So, why did SUNW do that? As hinted by Jonathan Schwartz:

the number of people who know Java swamps the number of people who know Sun

Hum, Jonathan, you might want to review the methodology that has been used for this survey. Specifically, who did you ask? Middleware developers, CIO and Gartner Analysts? Or did you ask the “under-50-years-old-housewives” group? Because if you asked the former groups, I bet you got a one-to-one match between Java and Sun. Now, if you asked the later category, I am pretty certain they didn’t know much about Java in the first place, except maybe if they are the proud owner of a Starbucks “frequent drinker” Card. But, do you really really care to educate that group of people at the cost of upsetting your ecosystem? If you really really want to leverage the Java brand, rename “Sun Microsystems” to “Java Microsystems”. You own that brand, so do something real that justifies breaking this subtle equilibrium you’ve built over the years, not a quick-and-dirty something under the carpet.

Ok, I am slightly making fun of Jonathan Schwartz’s decision here and I probably shouldn’t: he is a smart guy. As such, I cannot believe he was just bored and decided to make such a move simply to educate “the masses”. Au contraire. I think that by doing so, SUNW is sending a clear signal to the first group of people, the IT market, that says “the rules of the game are about to change”.

First of all, SUNW is making it clear that they intend to further leverage Java, and probably not only its brand. Jonathan Schwartz is clearly trying to re-focus a big chunk of SUNW’s value around its software business. Still, when you look at their results in the Java space, that’s not brilliant. Truth is that it is difficult to be the referee and to win the match at the same time. And that is probably what SUNW is currently realizing. They have had no success whatsoever with any of the (numerous!) Application Servers they released into the market up to now in spite of the fact that they’ve made significant investments in the software field (including the acquisition of SeeBeyond). Is it paying off? My bet is that it is not. And SUNW is trying to find ways to accelerate their software clock. However, they probably don’t think they can accelerate the time of their payout without changing the rules of the game. That includes the branding of Java, for sure. But that might also include the way they intend to release future versions of the Java Platform (both SE and ME).

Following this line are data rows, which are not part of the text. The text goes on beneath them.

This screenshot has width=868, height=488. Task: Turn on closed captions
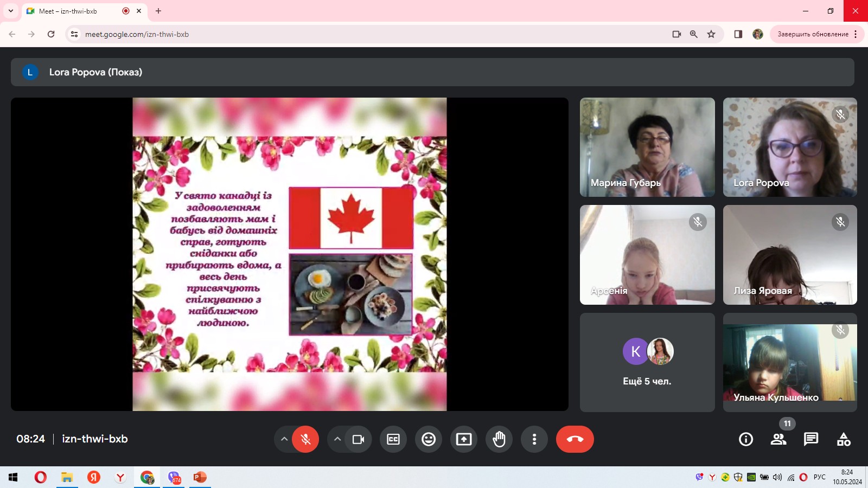(x=393, y=439)
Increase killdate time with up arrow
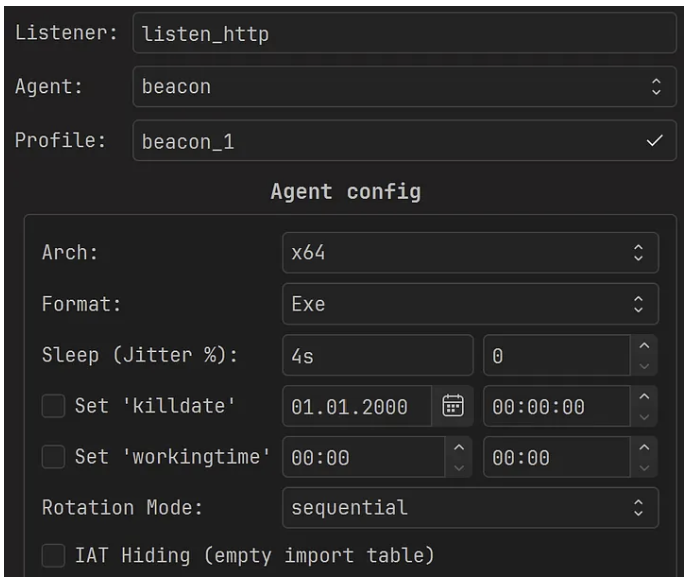This screenshot has height=579, width=685. pos(643,397)
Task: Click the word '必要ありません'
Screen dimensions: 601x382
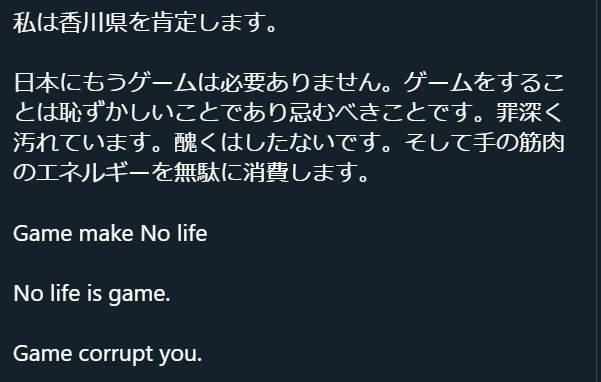Action: (x=300, y=83)
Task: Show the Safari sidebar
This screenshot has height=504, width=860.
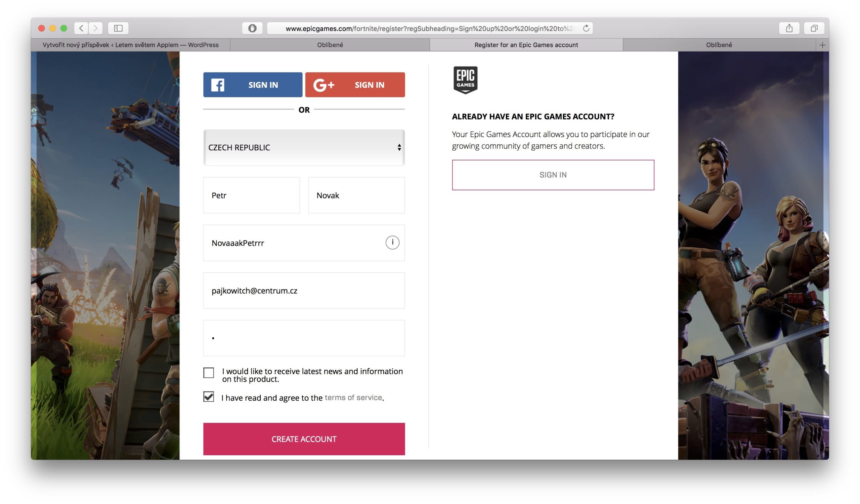Action: click(118, 28)
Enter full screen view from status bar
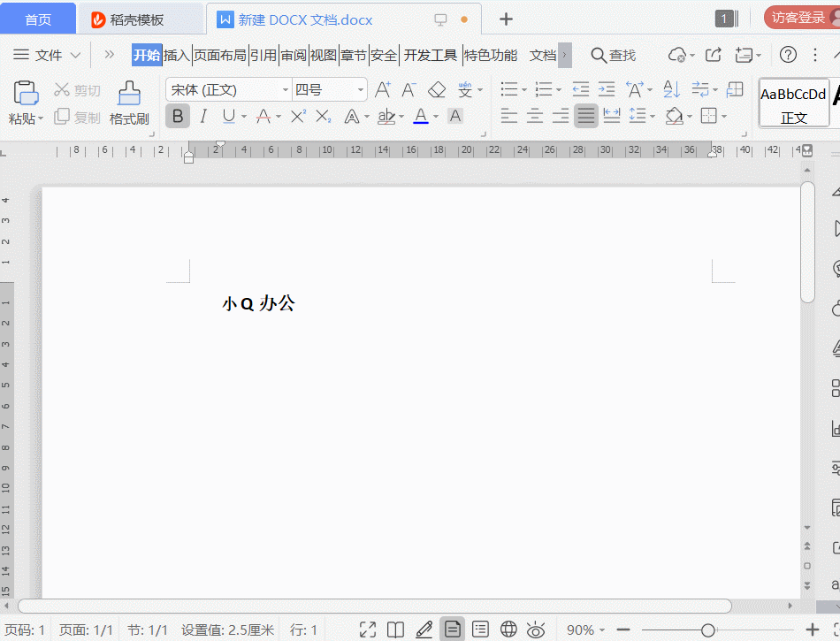840x641 pixels. [x=368, y=630]
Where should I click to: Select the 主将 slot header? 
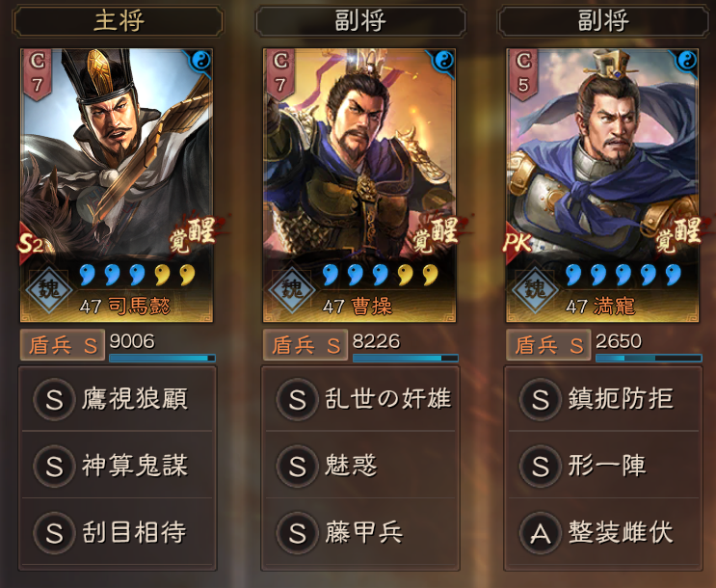coord(119,21)
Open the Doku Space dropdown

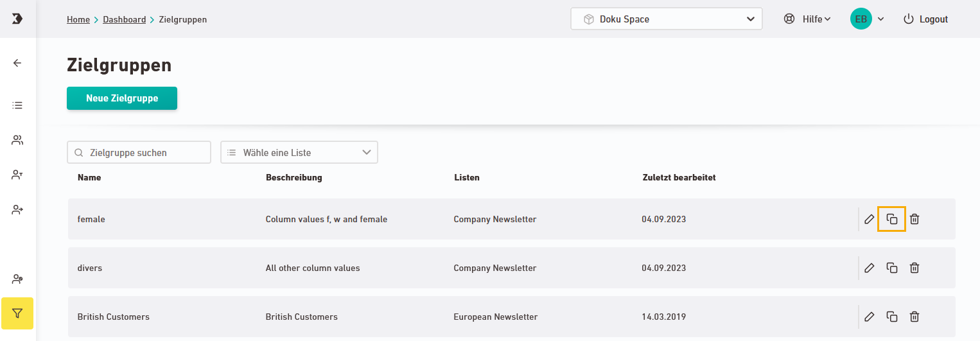[x=666, y=19]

When you actually look at the kind of license SUNW proposed to the Apache Foundation for the Harmony project and the imbroglio it created, it is embarrassing. They are not respecting the JCP rules they have themselves defined. They hide behind their finger by using cryptic legal arguments which merely adds to the embarrassment.

And SUNW is sufficiently versed into the JCP rules to understand that if they don’t abide by their own rules, the JCP EC will most probably use the ONLY real power it has: to vote down a spec. Which, in that case, means to vote down the next SE JSR. Given that SUNW doesn’t seem to care about that threat, my guess is that they might be prepared to pull Java out of the JCP. They might keep the JCP running for the non-strategic/non-platform specs, but not rely on it for Java itself. If they want to be the only implementation in town, what do they need a standard for? They could just go the MSFT way and implement-first (with the gentle help of the OpenJDK community, wink, wink) and publish the resulting APIs after. Much less costly, with the same ability to monetize its JVM with OEM (thanks to the GPL). A priori at least.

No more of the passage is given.